Reba Sikder remembers waking amidst the rubble of her collapsed factory to the moans of a co-worker, trapped where the ceiling had fallen on him. With her leg pinned by debris, she was unable to help him.
“After a few minutes, he died,” she said, tears welling up in her eyes. “I started losing hope that I would survive.”
Sikder was one of some 3,600 workers employed at the Rana Plaza factory in a sub-district of Dhaka, the capital of Bangladesh, when their building collapsed on April 24. At least 1,135 were killed and hundreds injured. She told her story Friday to a crowd of 50 University of Minnesota students in a program sponsored by the United Students Against Sweatshops.
Trapped in the collapsed building for hours, Sikder finally freed herself from the debris. Then she and other survivors struggled to find their way out through air that was dark and thick with dust. At each turn, it seemed, their exit was blocked by rubble.
“I saw many of my co-workers, trapped like a sandwich, one upon the other,” Sikder said. “It’s true that I survived, but I left many of my co-workers behind. I saw many of my co-workers die.”
Finally, the group found a hole through which to escape. On the other side, rescuers were digging desperately through the rubble, pulling out bodies. Many of those who survived had to have limbs amputated.
A terrible pattern
Bangladeshi politicians decried the disaster and the owners were jailed. But the collapse fit an all-too-familiar pattern in the factories, which produce clothing for major brand names like Nike, JanSport and Gildan Activewear, which are licensed to produce college-logo merchandise for U.S. universities.
“Reba’s story is one of many,” said Kalpona Akter, leader of the Bangladesh Center for Worker Solidarity, who is accompanying Sikder on a tour of 11 college campuses.
In the last eight years alone, more than 1,800 Bangladeshi garment workers have died in building collapses and factory fires, according to the Center.
What’s particularly tragic about Rana Plaza is the fact that, the day before the collapse, workers identified cracks in the building and evacuated. The next day, they were told the structure had been inspected and was safe. Those who questioned that decision were threatened with firing.
“One of our production managers was slapping and telling the female workers to go inside,” Sikder recalled. Less than an hour after they entered the building, the nine-story structure collapsed.
The majority of Bangladesh’s 4 million garment workers are young women, whose income is crucial to supporting their families. Sikder began working in the factories at age 14, with her first job paying $23 a month.
At Rana Plaza, she was earning $90 a month by working from 8 a.m. to 10 p.m., seven days a week.

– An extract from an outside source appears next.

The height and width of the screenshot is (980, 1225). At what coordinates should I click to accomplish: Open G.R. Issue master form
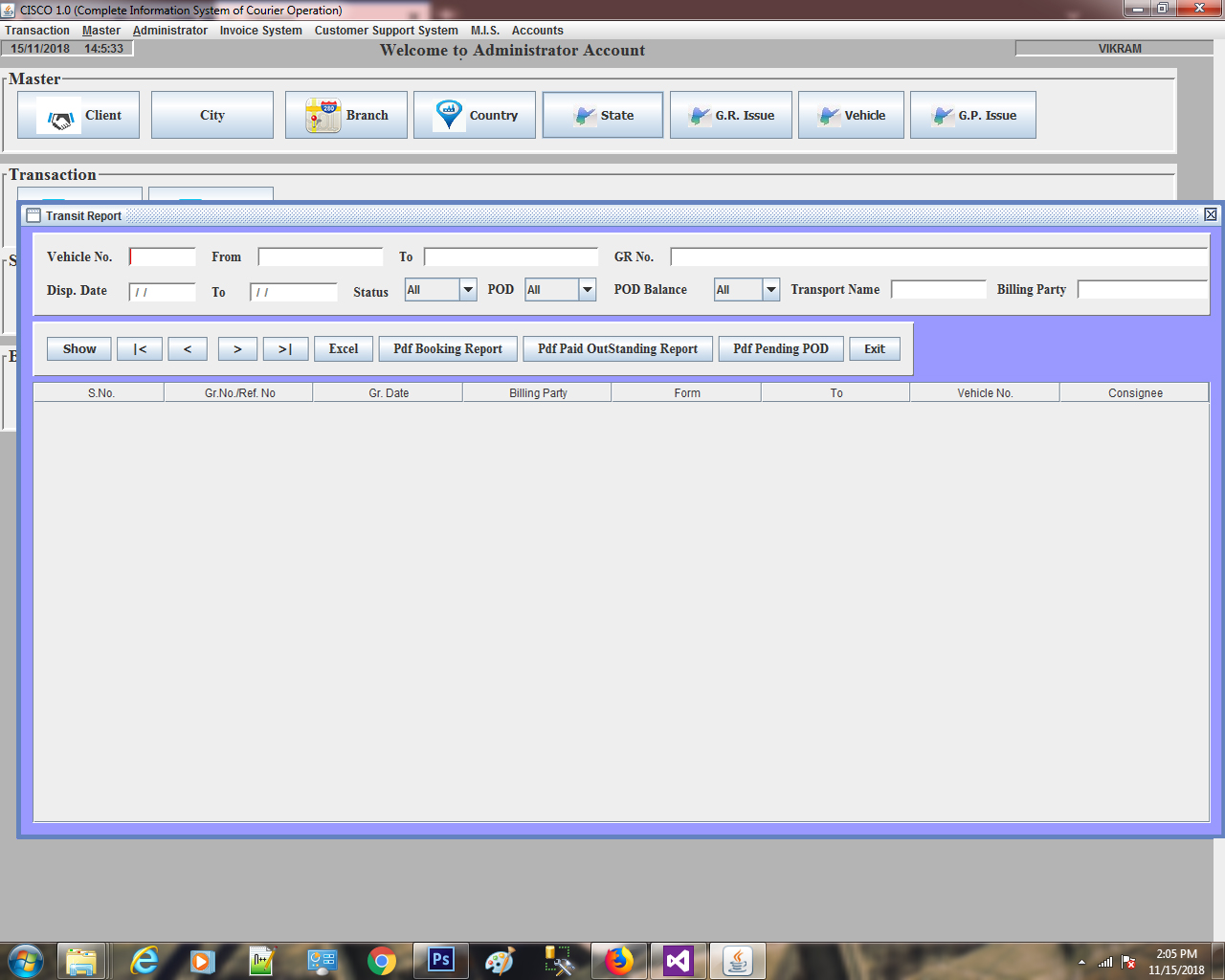pos(730,116)
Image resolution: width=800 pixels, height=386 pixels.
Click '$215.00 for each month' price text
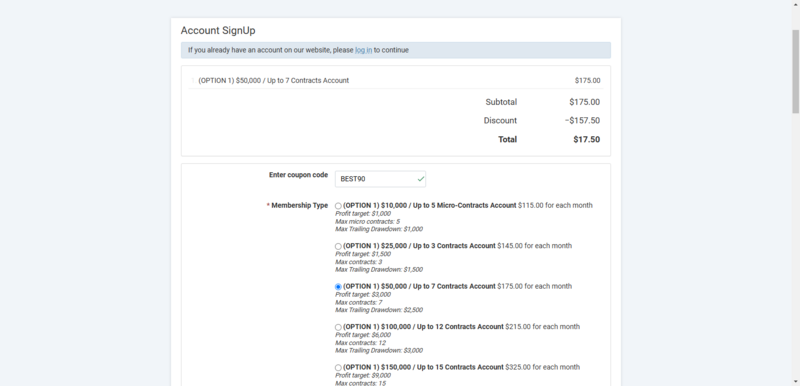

Akter worked in the factories from the age of 12 until she was blacklisted for speaking out about safety conditions and other issues. She now works for an organization that supports union organizing and other collective action.
“There is no doubt we need these (garment industry) jobs,” Akter said. “But we want these to be jobs with dignity.”
Connecting with U.S. campuses
That’s where students at the University of Minnesota and other U.S. campuses come in, by calling on their institutions to put pressure on the companies that produce the college-logo clothing, Akter said.
Specifically, she said, the manufacturers need to sign the Accord on Fire and Building Safety, a legally-binding agreement designed to make all garment factories in Bangladesh safe workplaces. It includes independent safety inspections at factories and public reporting of the results of these inspections.
Where safety issues are identified, retailers commit to ensuring that repairs are carried out, that sufficient funds are made available to do so, and that workers at these factories continue to be paid a salary.
The Accord holds the major brands responsible for the conditions at the factories that produce their clothing, even though they don’t own the factories.
The Bangladesh workers also are seeking compensation for the Rana Plaza collapse and other factory disasters. Nearly a year later, almost 200 workers are still missing.
Akter and Sikder met with a representative of the University of Minnesota to discuss licensing and got a sympathetic response but no commitment, Akter said. “We need your support,” she told the students.
Recently, Duke University, the University of Pennsylvania, Temple University, and New York University announced they would require brands that manufacture their university apparel to sign the Accord. So far, the combined force of student pressure and worker mobilization in the streets of Dhaka has compelled Adidas, Top of the World, Fruit of the Loom, Knights Apparel, and Zephyr Headwear to sign the Accord.